彼自身は、もう会いたくない、となってしまい、ラインでお別れを告げたらしい。

そうしたら、あらゆるSNSから電話やら連絡やらがきて、その日の夜は500件近く着信があった。

流石に心配して、僕はクラスメイトの刑法が得意な友達にすこし相談して、ストーカー規制法について教えてもらった。

 

今、彼はボロボロだ。

就職も決まって今は華やかで楽しい時間になるはずが、散々な目にあっている。

女が嫌いになってしまったそうだ。

 

とんだハズレくじだね、と最初は笑っていた僕だったが、繊細な彼の心にはかなり辛い思い出になってしまったことだろうと、胸を痛める。

 

 

彼女はゼミの後輩で、ここ最近たまにご飯に行ったりしていた。

かなりグルメな人で、すごくマニアックな精神を持っているところに少し惹かれていた。

自分は、なにかとことん好きなものを持っている人を魅力的に思う。

ご飯にしても、芸術にしても、音楽にしても、建築にしても、スポーツにしても、なにかを特別大切に愛している姿を見ると、自分の人生を楽しんでいる感じがして、すごくいいなと思うのだ。

 

これは自分への愛にもつながっている。

仲のいい友人には何度も話すことだけれど、自分の人生の難易度の高さは異常だ。

好んで難しくしているところもあるが、普通の人なら何回やってもゲームオーバーになるようなゲキムズ人生を歩んでいる自負がある。

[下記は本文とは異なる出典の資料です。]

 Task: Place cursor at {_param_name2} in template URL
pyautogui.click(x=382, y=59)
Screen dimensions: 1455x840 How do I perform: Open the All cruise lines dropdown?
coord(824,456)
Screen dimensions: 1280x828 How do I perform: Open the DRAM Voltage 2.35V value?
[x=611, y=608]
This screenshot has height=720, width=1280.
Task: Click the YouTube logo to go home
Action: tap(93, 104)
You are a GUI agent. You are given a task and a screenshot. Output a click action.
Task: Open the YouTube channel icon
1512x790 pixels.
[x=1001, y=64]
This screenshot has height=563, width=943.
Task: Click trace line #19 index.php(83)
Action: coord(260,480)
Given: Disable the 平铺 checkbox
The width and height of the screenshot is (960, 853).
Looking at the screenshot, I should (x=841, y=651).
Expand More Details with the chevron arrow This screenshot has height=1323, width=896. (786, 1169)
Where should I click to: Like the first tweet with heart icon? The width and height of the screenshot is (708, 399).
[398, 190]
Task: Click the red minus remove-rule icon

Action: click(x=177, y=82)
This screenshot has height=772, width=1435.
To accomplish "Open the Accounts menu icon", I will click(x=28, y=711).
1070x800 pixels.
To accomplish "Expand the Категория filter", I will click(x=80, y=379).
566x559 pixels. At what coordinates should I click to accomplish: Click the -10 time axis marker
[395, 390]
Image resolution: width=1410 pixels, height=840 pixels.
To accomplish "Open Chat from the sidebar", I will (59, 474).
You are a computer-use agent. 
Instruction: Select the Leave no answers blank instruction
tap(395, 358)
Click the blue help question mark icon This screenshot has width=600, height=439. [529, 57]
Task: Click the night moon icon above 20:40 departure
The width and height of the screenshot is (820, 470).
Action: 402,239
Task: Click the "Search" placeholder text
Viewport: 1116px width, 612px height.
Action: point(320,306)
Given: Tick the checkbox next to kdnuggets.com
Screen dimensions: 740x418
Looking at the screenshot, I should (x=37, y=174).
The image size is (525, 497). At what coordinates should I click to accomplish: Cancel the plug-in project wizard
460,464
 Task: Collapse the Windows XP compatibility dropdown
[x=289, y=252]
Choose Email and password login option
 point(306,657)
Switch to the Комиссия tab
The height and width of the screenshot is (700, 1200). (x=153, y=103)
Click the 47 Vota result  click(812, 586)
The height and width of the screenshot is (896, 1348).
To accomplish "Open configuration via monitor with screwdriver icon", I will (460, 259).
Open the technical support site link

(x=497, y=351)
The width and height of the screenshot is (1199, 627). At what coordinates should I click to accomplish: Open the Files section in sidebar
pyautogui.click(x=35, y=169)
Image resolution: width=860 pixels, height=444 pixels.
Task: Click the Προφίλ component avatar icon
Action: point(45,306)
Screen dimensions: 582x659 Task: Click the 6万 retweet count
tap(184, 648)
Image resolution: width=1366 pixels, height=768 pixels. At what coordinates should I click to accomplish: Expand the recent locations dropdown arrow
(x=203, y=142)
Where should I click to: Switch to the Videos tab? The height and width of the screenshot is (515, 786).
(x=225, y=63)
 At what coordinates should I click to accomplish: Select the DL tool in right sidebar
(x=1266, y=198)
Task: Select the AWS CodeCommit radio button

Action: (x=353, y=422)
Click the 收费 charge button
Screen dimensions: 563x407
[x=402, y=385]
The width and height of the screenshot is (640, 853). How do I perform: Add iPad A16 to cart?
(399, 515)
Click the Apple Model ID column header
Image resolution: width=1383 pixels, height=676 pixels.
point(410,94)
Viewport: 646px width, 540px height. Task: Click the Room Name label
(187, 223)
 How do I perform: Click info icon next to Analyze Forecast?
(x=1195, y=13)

自分の力でコントロールができないものが多すぎる人生、多くのものに色んなものを壊されては直し、を繰り返すことの虚しさ。

大切な人が病に倒れ、自死し、大切な人が自分を傷つける。

そういう経験は、自分への愛を失う機会にあふれている。

それでも、僕は様々な愛を手に入れてきたと思っている。

なにか自分の好きなものを見つけ、それとともに成長していくことは、人生において決定的なほどに重要なものであると思っている。

キザな言い方をすれば、幸せの鍵だ。

 

自分の話をしてしまったけれど、話を戻します。

だから、そういうなにかすごい深い趣味を持っている彼女のことは、少しづつ気になっていた。

それで、また飲みに行こうね、などとお互い言っていたところだった。

その子のロースクール入試があって、自分も先輩方に様々に声をかけていただいたから、ひとこと、頑張ってねと前日送った。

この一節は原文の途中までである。